Hipótesis tempranas de Freud (…) “parecen suponer que la agresión se origina (…) como consecuencia de las experiencias de privación a las cuales está expuesto”.

Creo que más que hipótesis son datos de observación directa que siguen siendo válidos a lo largo de la obra de Freud más allá de la modificación de la teoría instintiva que se mueve en otro nivel conceptual.

“Las vicisitudes de la agresión recuerdan en tal grado a las de la sexualidad que parece conveniente la hipótesis de una fuerza impulsiva constante comparable a la de la libido”.
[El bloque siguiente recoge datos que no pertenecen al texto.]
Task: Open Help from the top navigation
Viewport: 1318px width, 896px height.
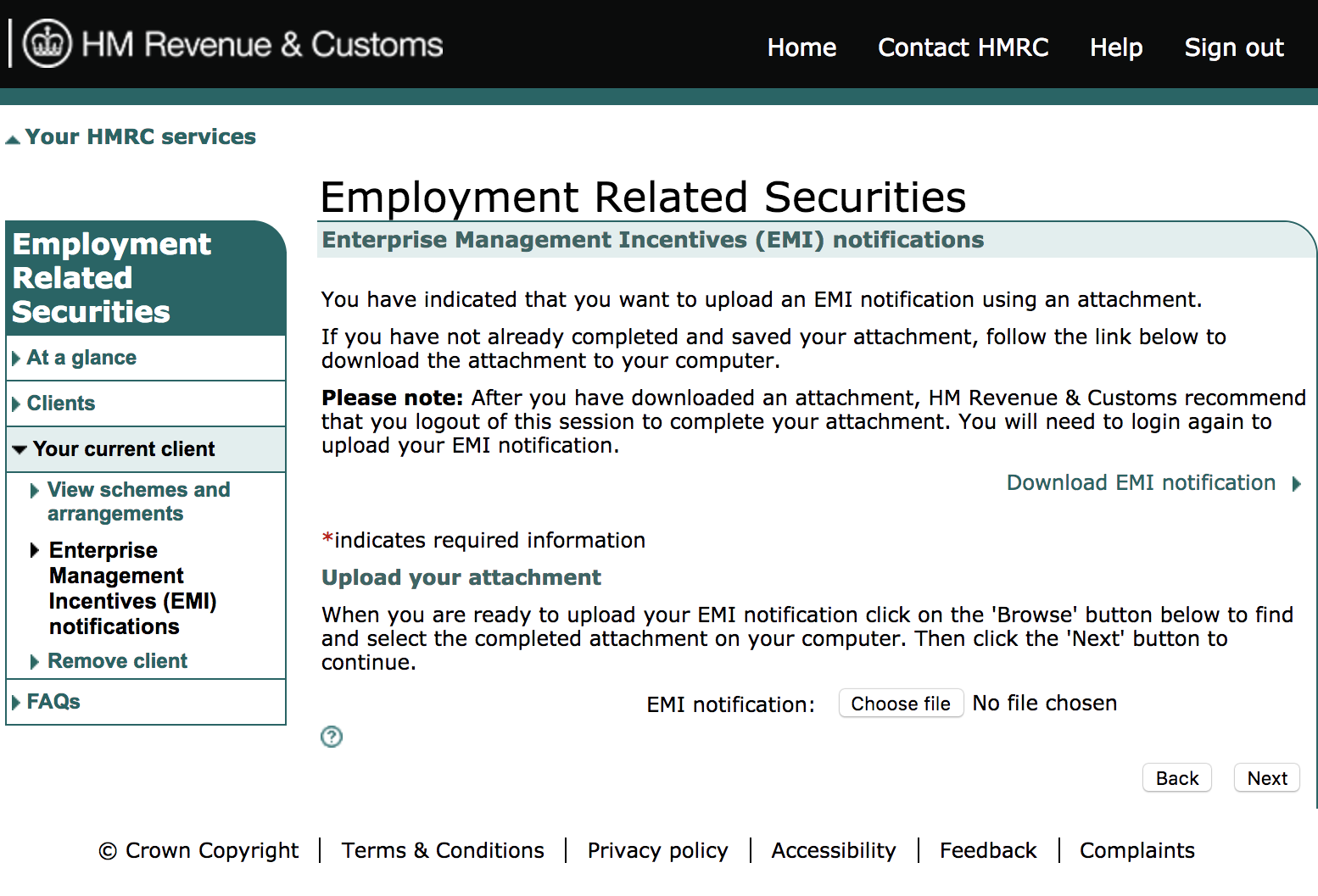Action: tap(1115, 47)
Es que la agresión forma parte de la libido así como del instinto de autoconservación, al menos desde el Freud tal como lo entiendo yo. Los autores la consideran una fuerza impulsiva constante, dándole aparentemente una connotación de un instinto primario, estatuto que no parecen aceptar para lo que llaman “mociones instintivas”. Lo que no queda claro es de dónde vienen, lo que vale también para la libido: en principio las separan de los instintos.
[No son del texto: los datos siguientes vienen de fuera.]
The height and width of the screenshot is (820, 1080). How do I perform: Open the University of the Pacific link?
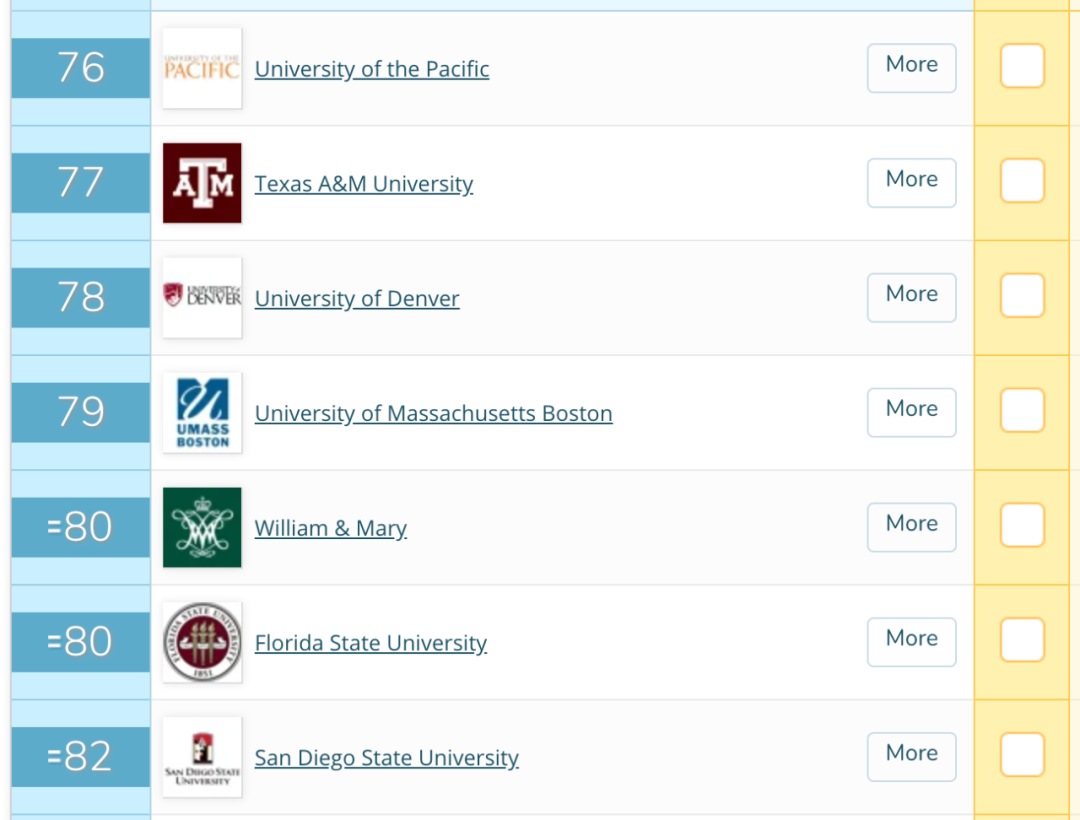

A partir “de las hipótesis que aquí sostenemos puede arrojarse nueva luz sobre las relaciones entre privación y agresión”. “La necesidad de alimento y su ingestión están reguladas por los mecanismos fisiológicos”.

¿La sexualidad no?

“La ingestión de alimentos permite la gratificación de necesidades libidinales…. dar alimento significa también en esta época dar amor”.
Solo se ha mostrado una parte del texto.